Acetonitrile contamination in the cathode of proton exchange membrane fuel cells and cell performance recovery

Acetonitrile contamination in an operating cell and performance recovery are investigated in detail by a series of electrochemical characterizations, including constant current operation, electrochemical impedance spectroscopy, cyclic voltammetry, linear scanning voltammetry and chronoamperometry. We demonstrate that 20 ppm of acetonitrile in the air stream causes an approximate 40% reduction in cell performance at 1 A cm(-2); however, the neat air operation completely restores the single cell. Cell performance degradation and recovery display two distinguishable periods that correspond to the effect of catalyst activity and electrolyte proton conductivity, respectively. The potential effect on acetonitrile contamination is also studied in a non-operating H-2/N-2 cell.
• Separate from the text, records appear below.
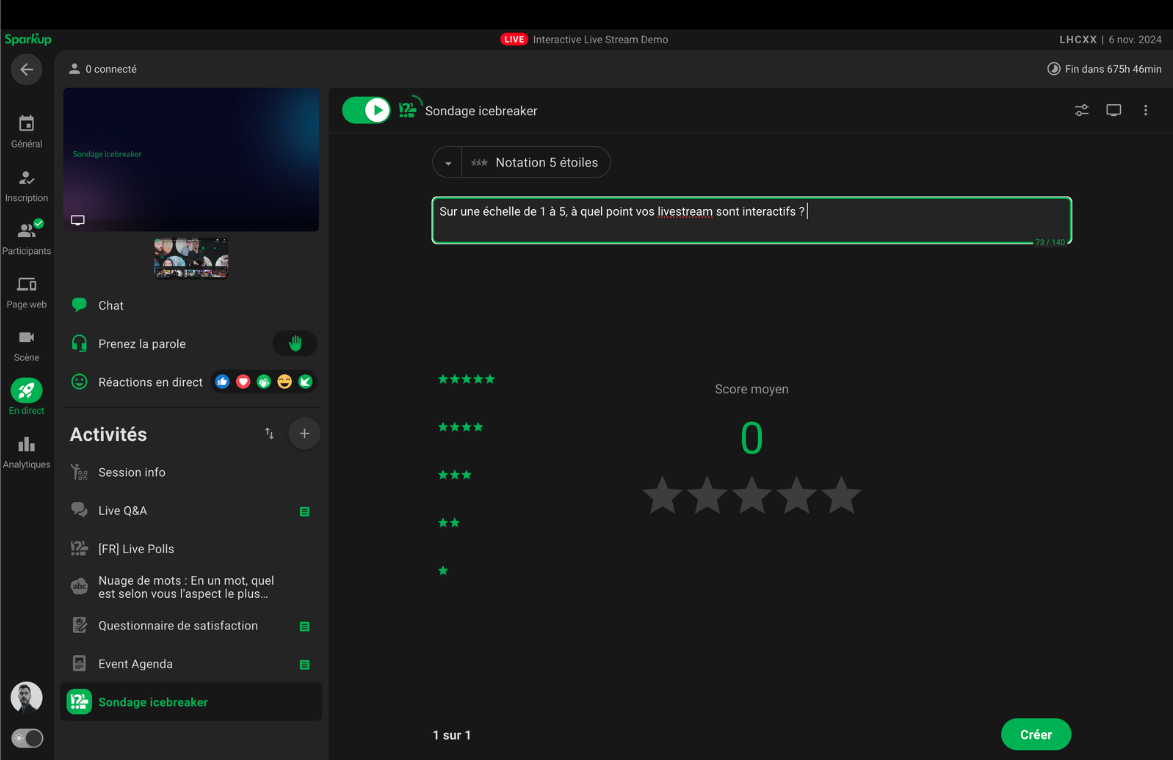Click the back arrow button
Screen dimensions: 1173x760
[x=26, y=70]
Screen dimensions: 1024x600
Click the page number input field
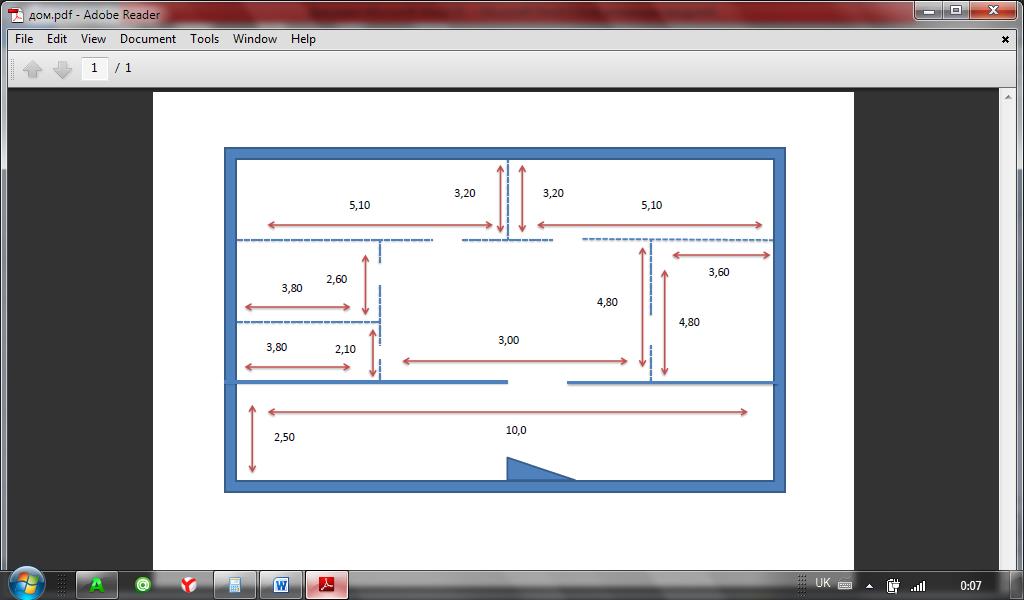click(x=94, y=68)
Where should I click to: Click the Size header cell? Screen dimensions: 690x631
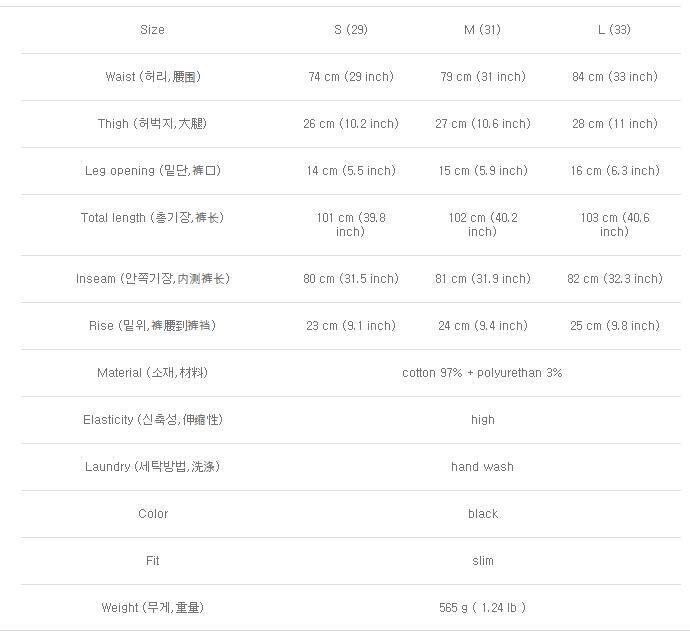click(x=152, y=30)
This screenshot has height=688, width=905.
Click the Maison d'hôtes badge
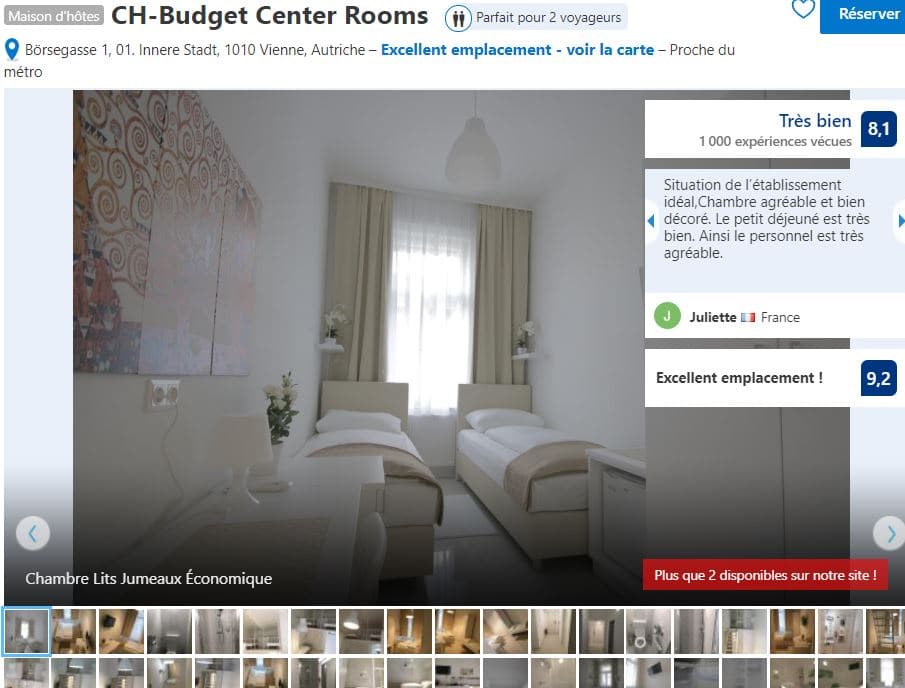coord(54,16)
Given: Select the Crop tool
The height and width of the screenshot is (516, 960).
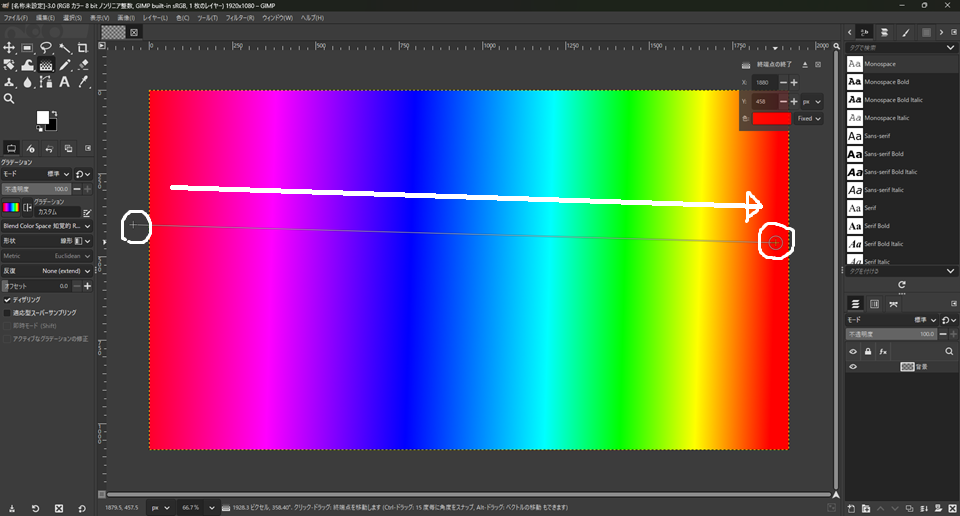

The results indicate that low and high potentials cause a larger proton conductivity effect than a medium potential. Two recovery methods were conducted to restore cell performance after contamination in N-2 at different potentials. The neat air operation completely mitigated the poisoning effect in approximately 5 h regardless of contamination history; however, the N-2 purge and subsequent potential scans, even scanning up to 1.5 V vs hydrogen reference electrode, did not affect the poisoned cell. The liquid water generated in catalyst layers may play an important role during the recovery from acetonitrile contamination in a proton exchange membrane fuel cell.